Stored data
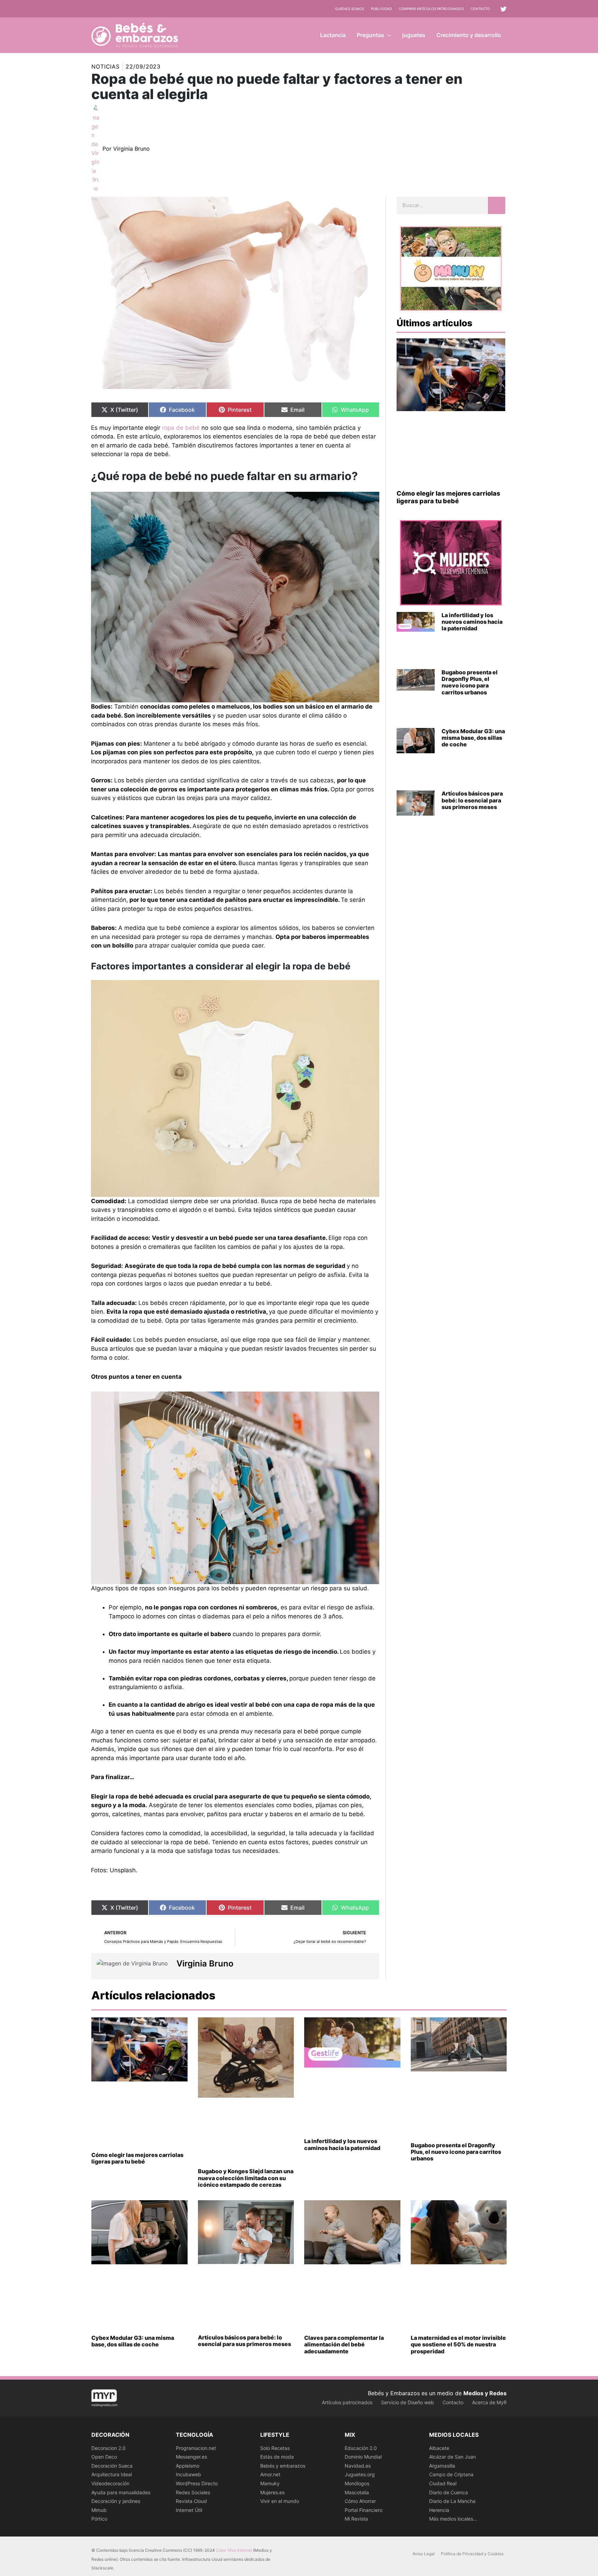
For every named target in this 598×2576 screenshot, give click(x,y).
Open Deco (104, 2457)
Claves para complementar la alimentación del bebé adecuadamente (344, 2344)
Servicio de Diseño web (407, 2402)
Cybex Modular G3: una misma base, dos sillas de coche (473, 738)
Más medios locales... (453, 2519)
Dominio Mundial (363, 2457)
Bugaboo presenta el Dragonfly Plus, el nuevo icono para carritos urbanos (470, 682)
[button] (387, 35)
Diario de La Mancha (452, 2501)
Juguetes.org (360, 2474)
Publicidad (381, 9)
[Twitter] (503, 9)
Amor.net (270, 2474)
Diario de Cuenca (448, 2492)
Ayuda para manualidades (120, 2492)
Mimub (99, 2510)
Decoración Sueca (112, 2466)
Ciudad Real (442, 2483)
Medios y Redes (485, 2393)
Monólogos (357, 2483)
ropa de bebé (181, 427)
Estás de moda (277, 2457)
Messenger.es (191, 2457)
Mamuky (270, 2483)
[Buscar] (496, 205)
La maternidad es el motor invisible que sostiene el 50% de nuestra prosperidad (458, 2344)
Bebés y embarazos (282, 2466)
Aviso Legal (424, 2553)
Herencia (439, 2510)
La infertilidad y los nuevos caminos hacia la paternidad (472, 622)
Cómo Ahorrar (360, 2501)
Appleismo (187, 2466)
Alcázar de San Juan (452, 2457)
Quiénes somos (349, 9)
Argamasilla (442, 2466)
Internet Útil (189, 2510)
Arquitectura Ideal (111, 2474)
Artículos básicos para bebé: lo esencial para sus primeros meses (472, 800)
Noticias (105, 66)
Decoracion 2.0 (108, 2448)
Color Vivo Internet (234, 2550)
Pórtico (99, 2519)
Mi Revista (356, 2519)
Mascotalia (357, 2492)
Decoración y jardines (115, 2501)
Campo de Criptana (451, 2474)
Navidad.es (358, 2466)
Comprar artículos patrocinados (431, 9)
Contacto (480, 9)
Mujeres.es (272, 2492)
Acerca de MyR (489, 2402)
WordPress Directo (197, 2483)
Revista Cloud (191, 2501)
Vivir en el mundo (279, 2501)
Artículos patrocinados (347, 2402)
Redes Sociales (193, 2492)
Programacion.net (196, 2448)
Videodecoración (110, 2483)
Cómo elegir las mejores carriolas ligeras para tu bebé (448, 497)
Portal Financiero (363, 2510)
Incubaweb (188, 2474)
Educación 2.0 (361, 2448)
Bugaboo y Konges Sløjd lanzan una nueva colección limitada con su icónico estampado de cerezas (245, 2178)
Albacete (439, 2448)
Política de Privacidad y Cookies (472, 2553)
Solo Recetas (275, 2448)
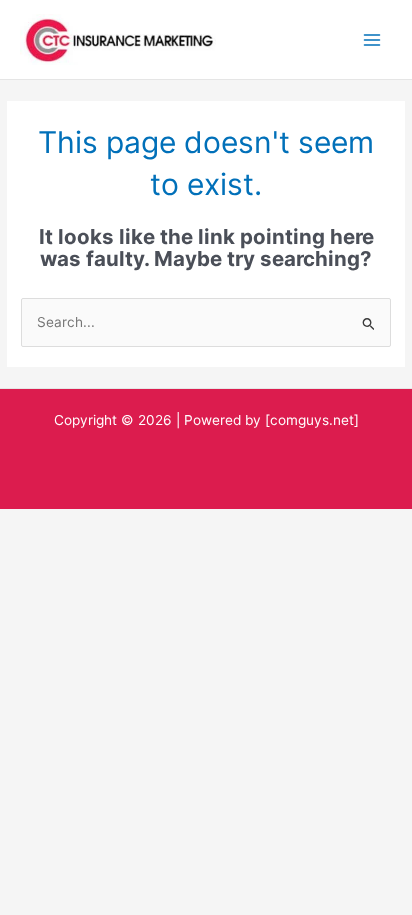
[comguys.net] (312, 420)
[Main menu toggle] (372, 39)
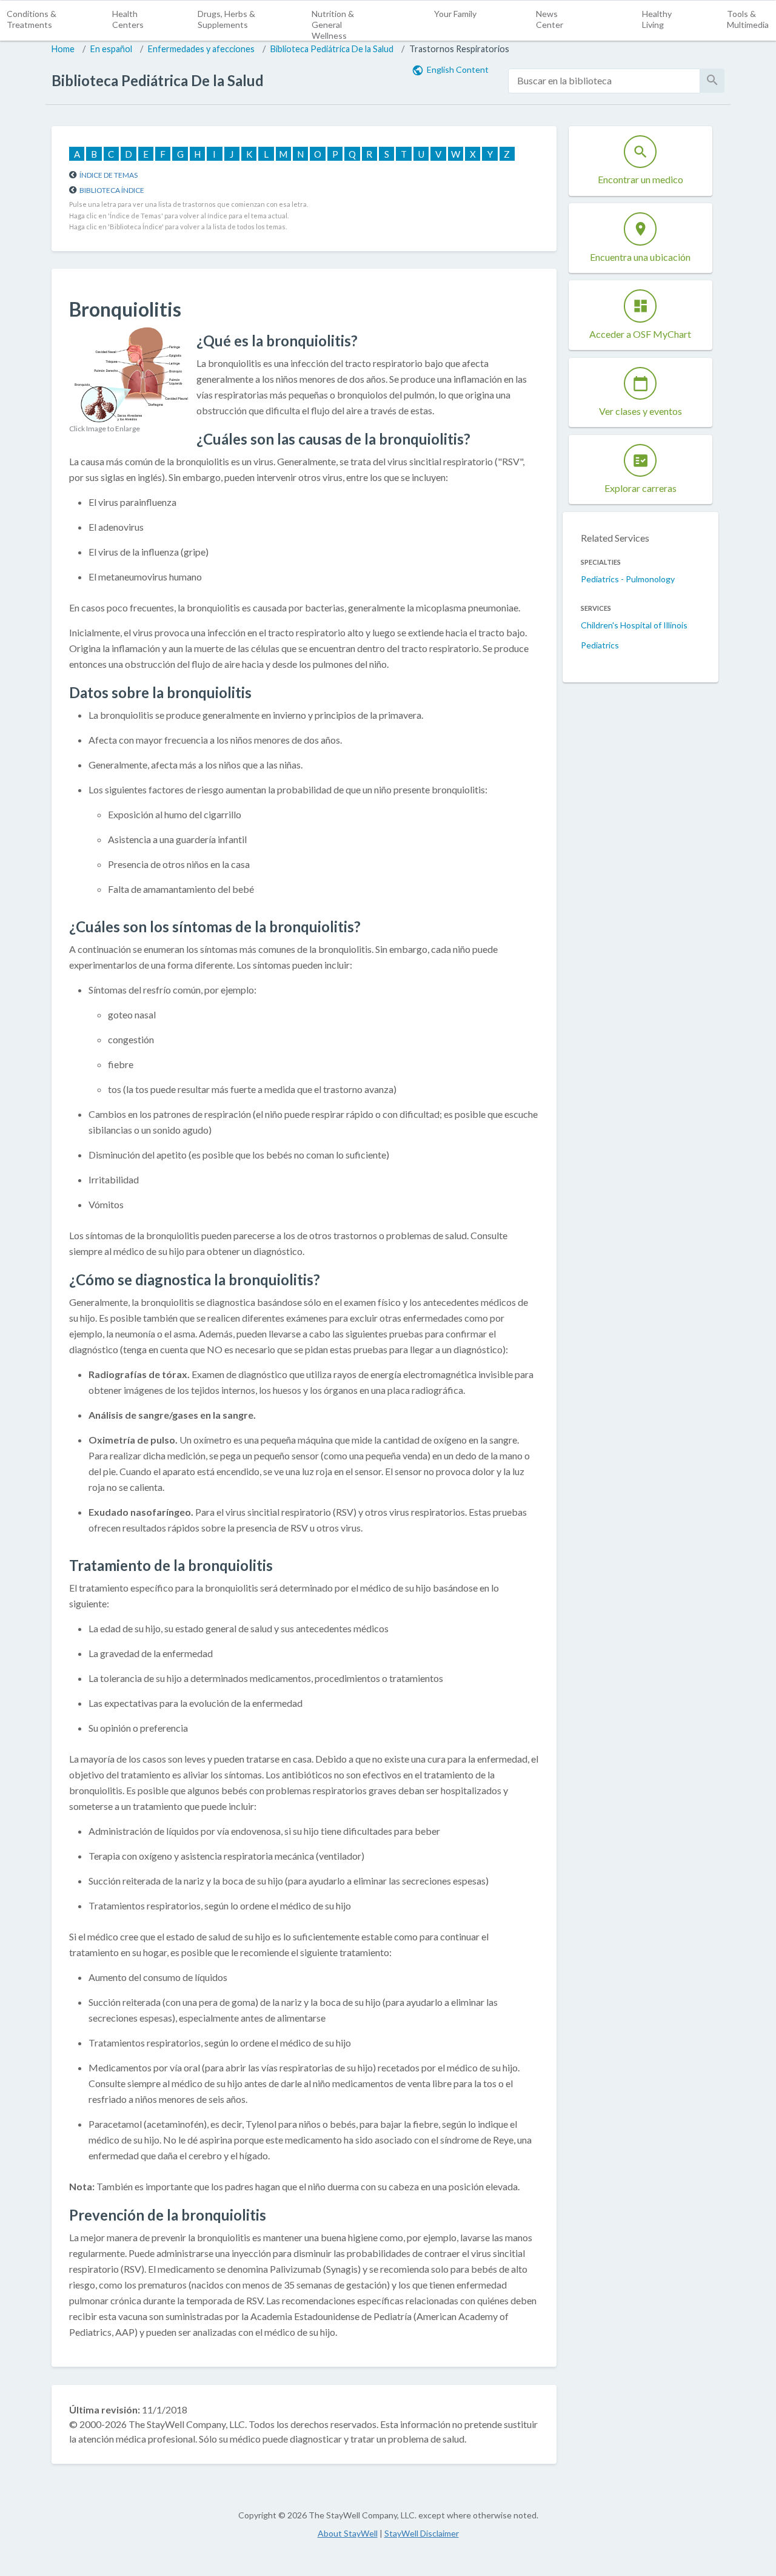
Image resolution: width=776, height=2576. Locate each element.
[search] (604, 81)
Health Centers (128, 19)
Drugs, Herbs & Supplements (226, 19)
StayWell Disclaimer (421, 2533)
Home (63, 49)
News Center (549, 19)
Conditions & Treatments (31, 19)
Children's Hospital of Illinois (634, 625)
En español (111, 49)
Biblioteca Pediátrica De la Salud (331, 49)
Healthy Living (657, 19)
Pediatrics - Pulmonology (628, 579)
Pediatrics (600, 645)
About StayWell (348, 2533)
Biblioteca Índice (111, 190)
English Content (458, 69)
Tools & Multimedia (748, 19)
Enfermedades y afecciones (201, 49)
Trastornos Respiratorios (459, 49)
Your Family (455, 13)
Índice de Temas (108, 175)
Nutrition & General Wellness (333, 24)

Work to complete. Look for the word "Diario" in the data, then return every line that contains it.

Answer for this exercise.
Diario de La Mancha (452, 2501)
Diario de Cuenca (448, 2492)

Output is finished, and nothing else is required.